Authors created FRESS documents using a full, interactive text editor withbatch formatting. They could insert a marker at any point in a text document, which became the source, and "link" that selection to any other destination point in the same document or a different one. FRESS had two types of links: tags and jumps. A tag -- a one-way link -- indicated a connection to a single element such as an annotation, definition, or footnote. When the reader pointed to a tag with a light pen, the associated text appeared in another window on the screen for reference while the reader remained in the main document. Unlike a tag, a jump -- a bidirectional link -- indicated a path to another document. By following a jump, the reader was transferred from one document to another, and up to seven windows could be used to display documents simultaneously. By inserting links, authors could create paths through a large number of documents for themselves or others to explore. Since cross-reference markers (destinations of links) were displayed in the text, readers could backtrack through a sequence of links, retracing their steps through a path.
FRESS allowed authors to attach "keywords" to links, thus providing a facility for readers to filter the information through which they wished to browse, and allowed users to name blocks of text for subsequent referencing and searching. With these facilities, a student reader could choose to see only annotations left by the professor, examine only those links that led to literary criticism of a poem, ignore for the moment all the comments written by classmates, or select all poems written by a certain poet or on a certain subject.
FRESS was used in production for more than a decade at Brown for both on-line documents and hard-copy manuscript production.

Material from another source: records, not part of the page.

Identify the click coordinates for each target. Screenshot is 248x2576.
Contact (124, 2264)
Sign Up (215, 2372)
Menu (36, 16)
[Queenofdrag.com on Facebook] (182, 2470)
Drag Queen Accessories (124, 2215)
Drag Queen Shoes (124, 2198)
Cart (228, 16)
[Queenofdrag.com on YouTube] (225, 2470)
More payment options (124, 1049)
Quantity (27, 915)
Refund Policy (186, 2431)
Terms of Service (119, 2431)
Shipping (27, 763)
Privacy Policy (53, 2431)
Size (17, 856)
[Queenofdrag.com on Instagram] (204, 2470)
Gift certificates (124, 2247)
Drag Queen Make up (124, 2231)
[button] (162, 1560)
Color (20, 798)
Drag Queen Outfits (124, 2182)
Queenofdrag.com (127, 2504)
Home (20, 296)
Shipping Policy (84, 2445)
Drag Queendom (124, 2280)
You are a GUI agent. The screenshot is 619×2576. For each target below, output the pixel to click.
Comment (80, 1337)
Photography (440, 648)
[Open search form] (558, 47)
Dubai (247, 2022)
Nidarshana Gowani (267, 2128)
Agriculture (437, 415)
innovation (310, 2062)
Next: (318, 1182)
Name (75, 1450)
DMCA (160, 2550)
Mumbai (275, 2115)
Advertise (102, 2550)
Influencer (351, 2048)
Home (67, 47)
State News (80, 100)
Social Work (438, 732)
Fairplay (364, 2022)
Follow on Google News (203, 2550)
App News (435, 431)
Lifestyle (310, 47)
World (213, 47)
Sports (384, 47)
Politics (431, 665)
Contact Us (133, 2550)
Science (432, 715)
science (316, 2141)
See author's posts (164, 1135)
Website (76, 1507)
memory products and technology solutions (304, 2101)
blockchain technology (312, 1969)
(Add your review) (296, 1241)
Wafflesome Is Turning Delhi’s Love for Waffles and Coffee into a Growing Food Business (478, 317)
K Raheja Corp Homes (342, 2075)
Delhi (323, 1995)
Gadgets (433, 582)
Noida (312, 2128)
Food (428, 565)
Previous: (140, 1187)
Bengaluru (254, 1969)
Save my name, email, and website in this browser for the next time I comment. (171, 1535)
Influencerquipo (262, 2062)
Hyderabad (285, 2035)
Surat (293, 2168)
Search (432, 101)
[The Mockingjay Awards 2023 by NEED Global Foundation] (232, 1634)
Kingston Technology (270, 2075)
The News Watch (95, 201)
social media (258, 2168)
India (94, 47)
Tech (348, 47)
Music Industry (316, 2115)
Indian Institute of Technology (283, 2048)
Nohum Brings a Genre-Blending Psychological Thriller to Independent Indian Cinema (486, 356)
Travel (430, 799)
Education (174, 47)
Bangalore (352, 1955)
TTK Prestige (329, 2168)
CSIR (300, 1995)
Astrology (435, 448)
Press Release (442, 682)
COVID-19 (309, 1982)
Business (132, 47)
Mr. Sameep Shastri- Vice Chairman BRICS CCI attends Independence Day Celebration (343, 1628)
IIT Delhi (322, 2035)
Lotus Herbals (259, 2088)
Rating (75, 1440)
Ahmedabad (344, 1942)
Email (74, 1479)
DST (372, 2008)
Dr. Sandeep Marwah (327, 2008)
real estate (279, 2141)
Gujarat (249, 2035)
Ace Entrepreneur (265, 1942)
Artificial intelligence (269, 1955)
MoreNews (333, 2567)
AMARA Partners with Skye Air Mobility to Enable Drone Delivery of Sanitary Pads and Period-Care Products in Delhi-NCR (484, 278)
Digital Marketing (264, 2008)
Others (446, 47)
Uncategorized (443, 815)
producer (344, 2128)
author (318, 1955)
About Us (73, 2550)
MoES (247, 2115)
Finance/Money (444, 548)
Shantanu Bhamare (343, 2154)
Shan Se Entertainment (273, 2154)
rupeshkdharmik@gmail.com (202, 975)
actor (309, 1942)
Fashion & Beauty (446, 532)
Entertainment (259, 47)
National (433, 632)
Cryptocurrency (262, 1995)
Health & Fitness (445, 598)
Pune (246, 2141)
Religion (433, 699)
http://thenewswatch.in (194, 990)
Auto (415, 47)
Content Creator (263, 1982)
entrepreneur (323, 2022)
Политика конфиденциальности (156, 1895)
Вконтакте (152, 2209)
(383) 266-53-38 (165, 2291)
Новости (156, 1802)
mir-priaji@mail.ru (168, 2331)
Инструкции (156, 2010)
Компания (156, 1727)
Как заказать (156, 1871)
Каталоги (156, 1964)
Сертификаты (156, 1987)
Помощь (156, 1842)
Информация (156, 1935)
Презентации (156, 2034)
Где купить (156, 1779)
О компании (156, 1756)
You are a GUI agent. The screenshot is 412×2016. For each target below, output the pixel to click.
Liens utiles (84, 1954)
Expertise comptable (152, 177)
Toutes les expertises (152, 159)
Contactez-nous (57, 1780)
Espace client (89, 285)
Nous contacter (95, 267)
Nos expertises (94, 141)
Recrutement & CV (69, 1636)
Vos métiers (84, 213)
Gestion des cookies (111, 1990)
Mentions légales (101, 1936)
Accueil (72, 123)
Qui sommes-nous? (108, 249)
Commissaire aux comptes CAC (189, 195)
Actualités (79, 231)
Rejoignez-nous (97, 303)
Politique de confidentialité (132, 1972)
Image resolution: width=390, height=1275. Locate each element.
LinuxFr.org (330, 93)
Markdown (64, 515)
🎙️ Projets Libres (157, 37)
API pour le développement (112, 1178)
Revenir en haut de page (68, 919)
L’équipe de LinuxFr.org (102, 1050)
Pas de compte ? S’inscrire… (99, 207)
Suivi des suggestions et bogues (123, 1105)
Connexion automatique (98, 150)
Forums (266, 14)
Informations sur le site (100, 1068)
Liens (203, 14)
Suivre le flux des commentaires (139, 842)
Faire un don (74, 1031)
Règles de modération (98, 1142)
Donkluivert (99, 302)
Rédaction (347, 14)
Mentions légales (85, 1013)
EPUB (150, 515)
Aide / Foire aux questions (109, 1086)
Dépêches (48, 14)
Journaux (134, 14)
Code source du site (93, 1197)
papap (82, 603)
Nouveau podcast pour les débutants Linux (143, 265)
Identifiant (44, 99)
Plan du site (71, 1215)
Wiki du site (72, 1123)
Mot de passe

Two educational experiments— one in a course on energy and one in a course on poetry—were conducted using hypertext "corpuses" created in the FRESS system. For the functions FRESS provided, it had two major drawbacks. First, students in the experimental courses often did not create many of their own links because the commands necessary to establish links were somewhat complex. Second, the system provided no spatial cues, and readers found it difficult to remember where they were in the information web.
To summarize, FRESS provided a set of essential tools for promoting connectivity, and also provided facilities for customizing an individual's view of a hypertext corpus. Audiovisualization, dynamics, and integration of applications as described above are not relevant to this early system.
From Nicole Yankelovitch, Norman Meyrowitz, and Andries van Dam, "Reading and Writing the Electronic Book" in Hypermedia and Literary Studies., ed. Paul Delany and George P. Landow. (Cambridge: MIT Press, 1991), 67-69.